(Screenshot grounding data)
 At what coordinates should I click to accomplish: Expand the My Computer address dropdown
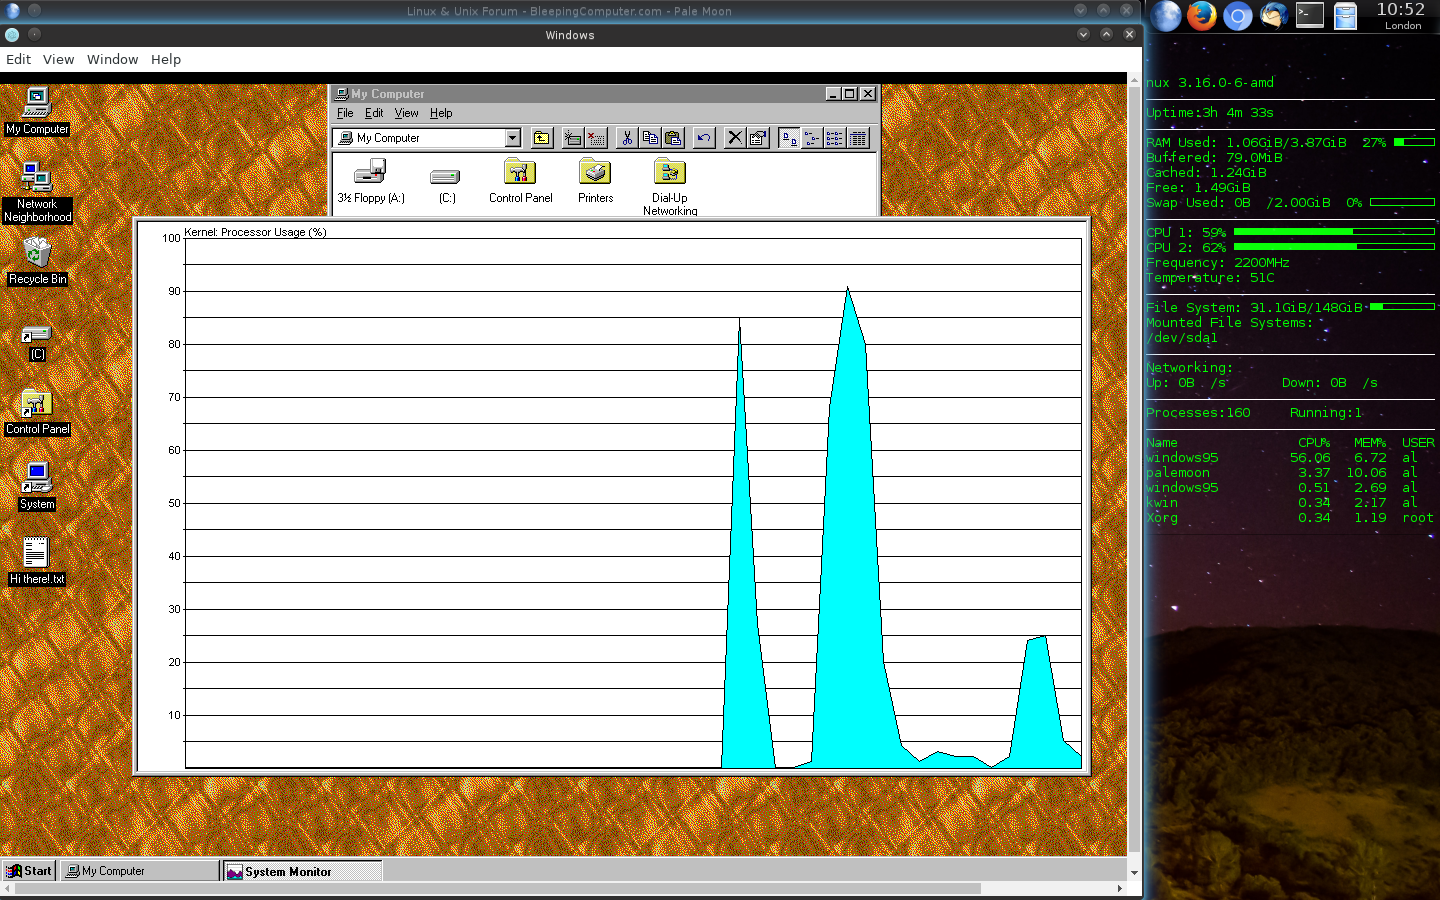(513, 138)
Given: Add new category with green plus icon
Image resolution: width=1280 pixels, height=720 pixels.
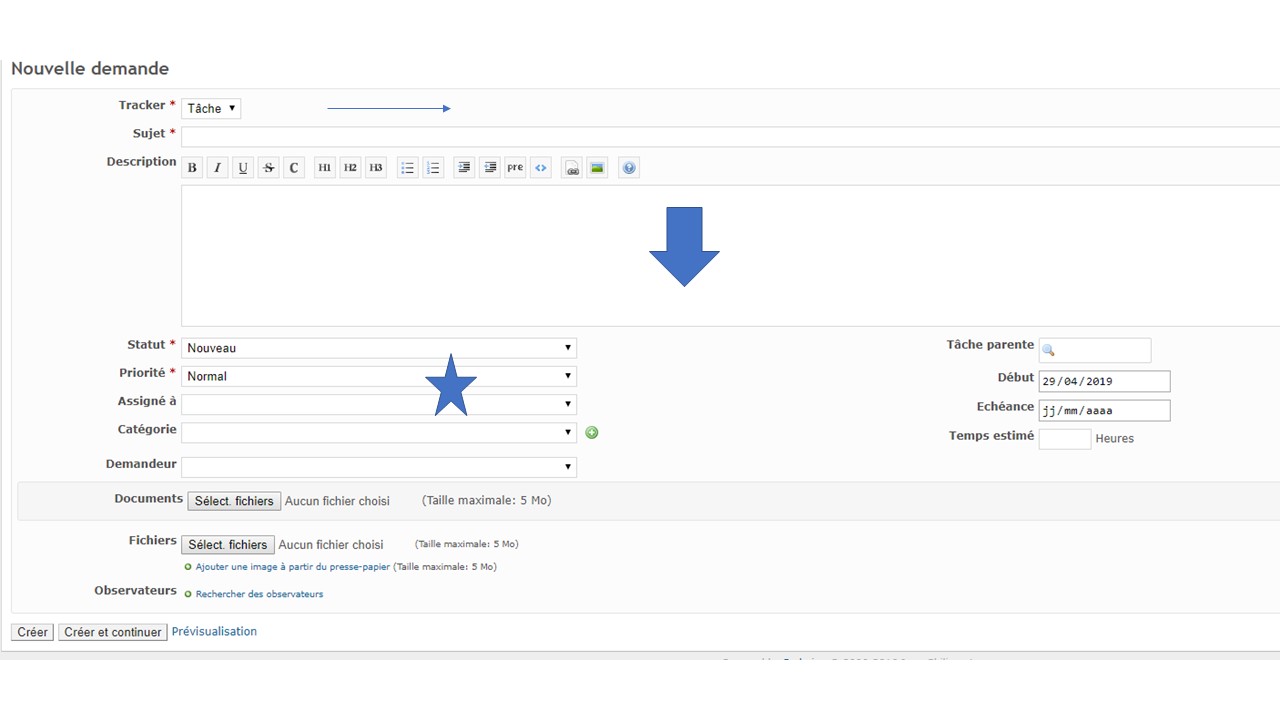Looking at the screenshot, I should (592, 432).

_EXERCISE GOAL_
Beginning with the line with "Image resolution: width=1280", repeat the entries above exactly, up to and including the last line, leaving out pictures.

_ANSWER BOX_
Image resolution: width=1280 pixels, height=720 pixels.
Looking at the screenshot, I should (592, 432).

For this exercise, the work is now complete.